One of our developers came across with a problem they were having with a new app they’d put live on IIS. They were getting a lovely 500 error back about SQL Server connection issues.
So, as usual my first port of call when dealing with connection issues is to have a look through the SQL Server error log. And, once again it turned up the error:
2014-02-20 10:56:29.210 Logon Error: 18456, Severity: 14, State: 11. 2014-02-20 10:56:29.210 Logon Login failed for user 'Domain\Acme-test-web-1$'. Reason: Token-based server access validation failed with an infrastructure error. Check for previous errors. [CLIENT: 251.148.71.16]
Looks promising and simple doesn’t it. The
$ on the end of the Active Directory object name tells us that this is a Machine account. So we have 2 options here, either the server itself is trying to connect, or it’s impersonating another user for the connection (The Kerberos Double Hop issue).

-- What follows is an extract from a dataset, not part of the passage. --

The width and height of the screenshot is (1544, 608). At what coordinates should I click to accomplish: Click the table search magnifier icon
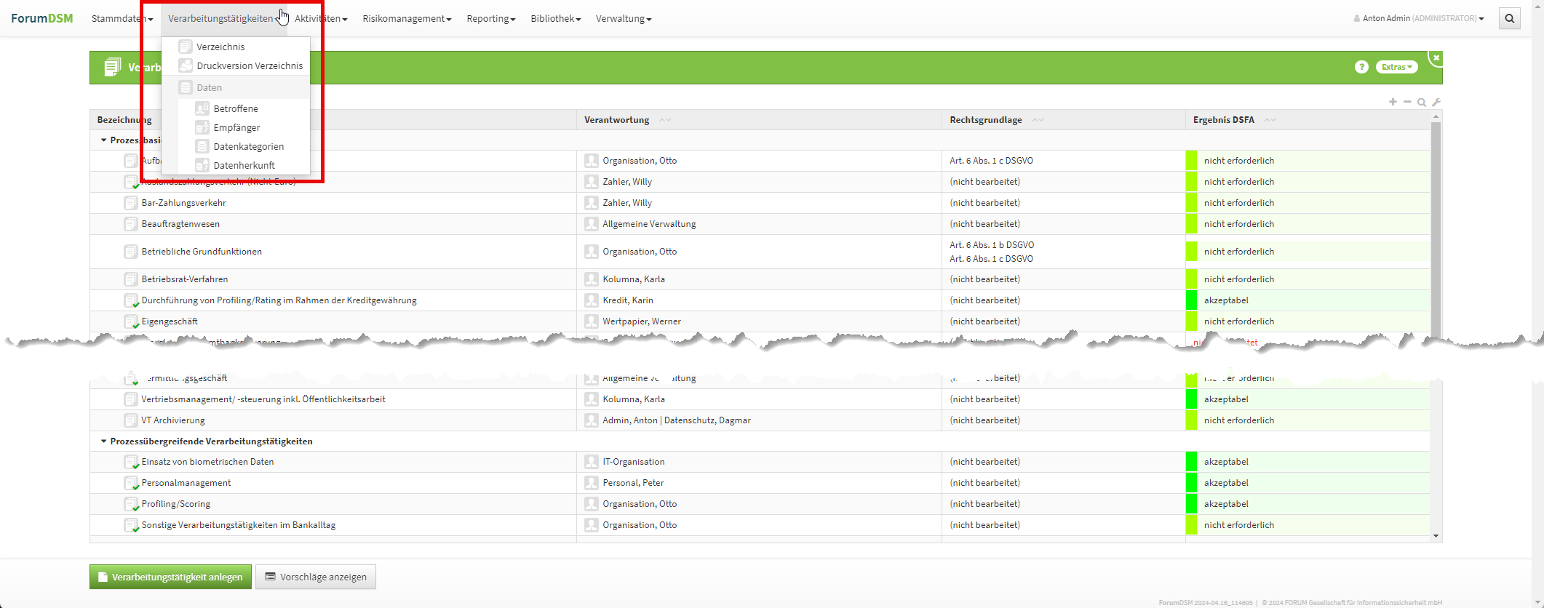click(x=1422, y=103)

A quick look through the logins on this SQL Server showed that
Domain\Acme-test-web-1$ had a valid login, and also permissions to the database it was trying to connect to.
So now, I moved on to looking at any errors generated in the SQL Server Ring buffers. For this I use this query:
SELECT CONVERT (varchar(30), GETDATE(), 121) as runtime, dateadd (ms, (a.[Record Time] - sys.ms_ticks), GETDATE()) as [Notification_Time], a.* , sys.ms_ticks AS [Current Time] FROM (SELECT x.value('(//Record/Error/ErrorCode)', 'varchar(30)') AS [ErrorCode], x.value('(//Record/Error/CallingAPIName)', 'varchar(255)') AS [CallingAPIName], x.value('(//Record/Error/APIName)', 'varchar(255)') AS [APIName], x.value('(//Record/Error/SPID)', 'int') AS [SPID], x.value('(//Record/@id)', 'bigint') AS [Record Id], x.value('(//Record/@type)', 'varchar(30)') AS [Type], x.value('(//Record/@time)', 'bigint') AS [Record Time] FROM (SELECT CAST (record as xml) FROM sys.dm_os_ring_buffers WHERE ring_buffer_type = 'RING_BUFFER_SECURITY_ERROR') AS R(x)) a CROSS JOIN sys.dm_os_sys_info sys ORDER BY a.[Record Time] ASC
Which I picked up years ago from this MSDN blog post Troubleshooting specific Login Failed error messages
Which returned the following truncated results (also reformatted to fit better):
runtime Notification_Time ErrorCode CallingAPIName 2014-02-20 15:30:47.807 2014-02-20 10:56:03.147 0x534 LookupAccountSidInternal APIName SPID LookupAccountSid 61 RecordID Type Record Time Current Time 69 RING_BUFFER_SECURITY_ERROR 637951566 649096225
Which pointed to a login not being found. As we new the machine account had a working login, we went back to look at the IIS box that was doing the calling. A quick peruse of the Application Pools showed an obvious cause. One of the app pools had been left running as “Application Identity”. This is a built in server level account which is there to allow people to quickly setup application pools. But being a server account it has no permissions off of the box. So when it does request access to a remote resource it delegates via the machine account. So, in our case, this application pool was trying to connect to the SQL Server by delegation, so while the login reported as failing was fine, it was only acting on behalf of an account that didn’t have a valid login.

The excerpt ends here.